§ Task: Starting at the line that contains "The image size" and ending at the final line of the entries below, write out each line exactly as it appears, but omit the pictures.

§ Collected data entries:
··········
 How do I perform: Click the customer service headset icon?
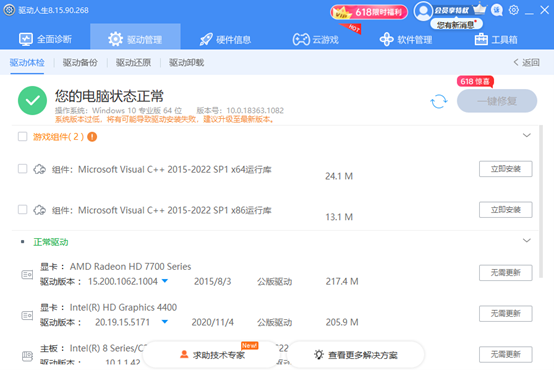pos(497,11)

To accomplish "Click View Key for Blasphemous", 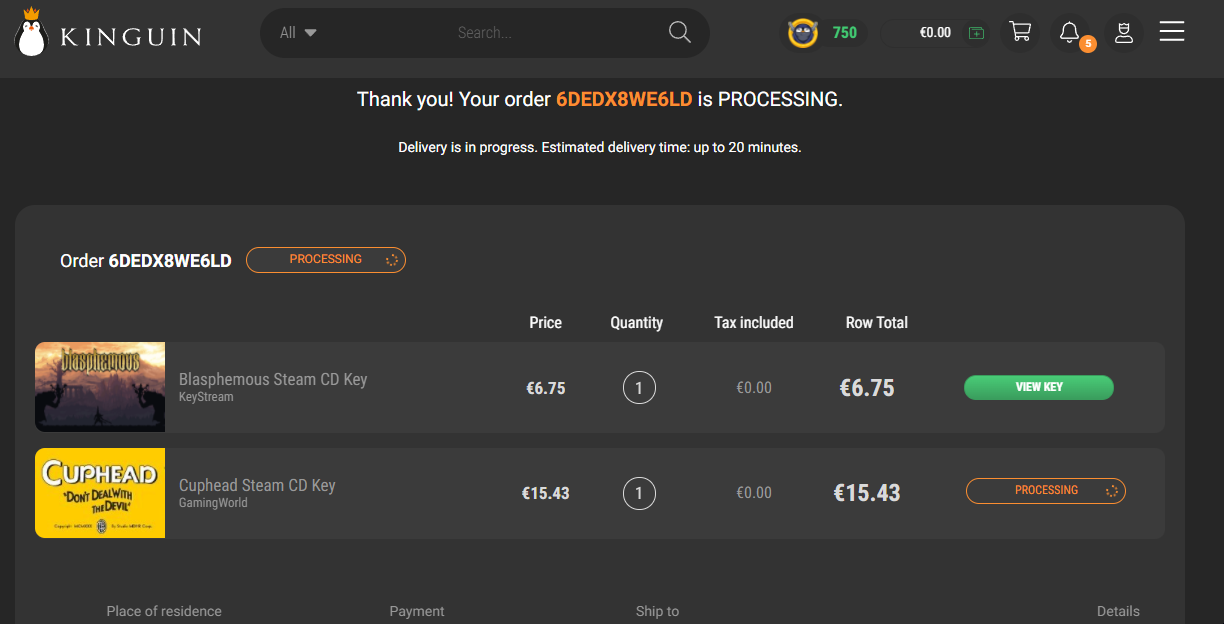I will [x=1038, y=388].
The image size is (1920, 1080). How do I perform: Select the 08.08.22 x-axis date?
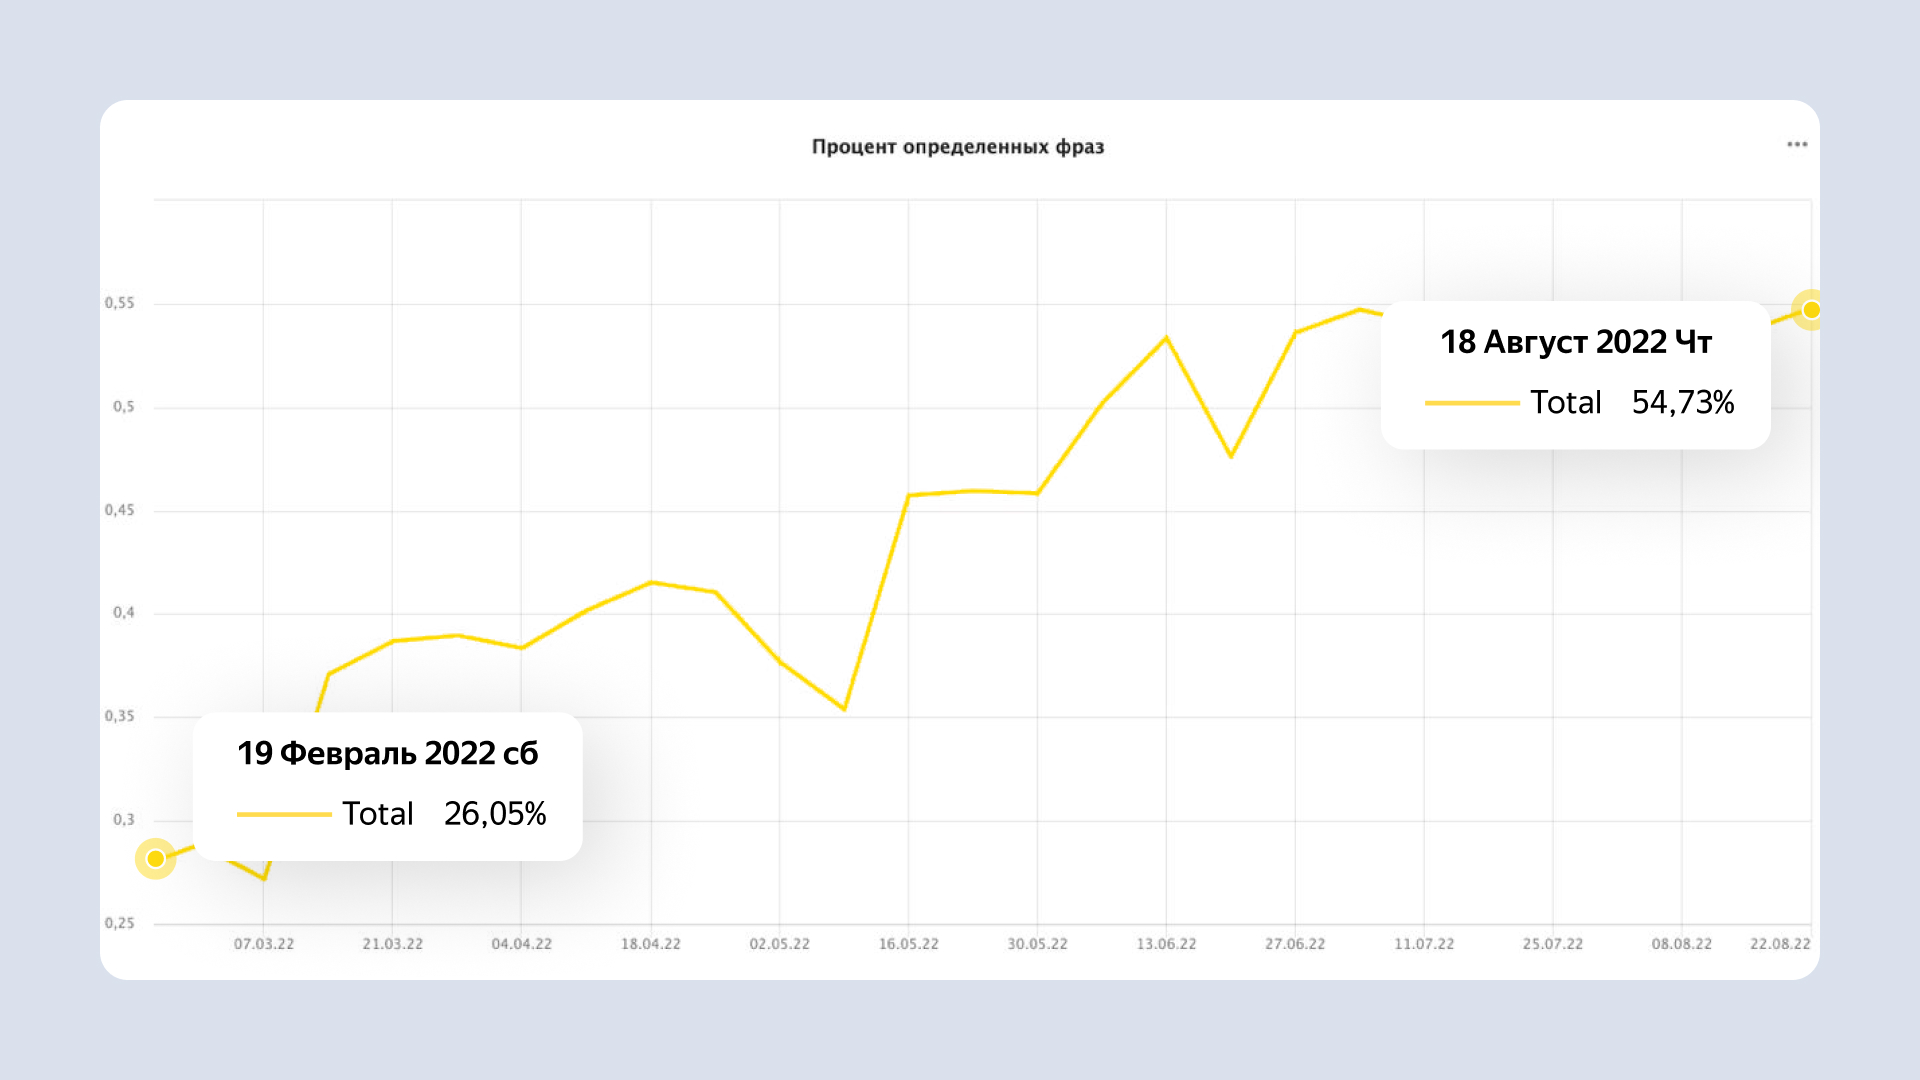click(1682, 944)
··········
§ Response:
The image size is (1920, 1080). How do I perform: Select the 08.08.22 x-axis date?
click(1682, 944)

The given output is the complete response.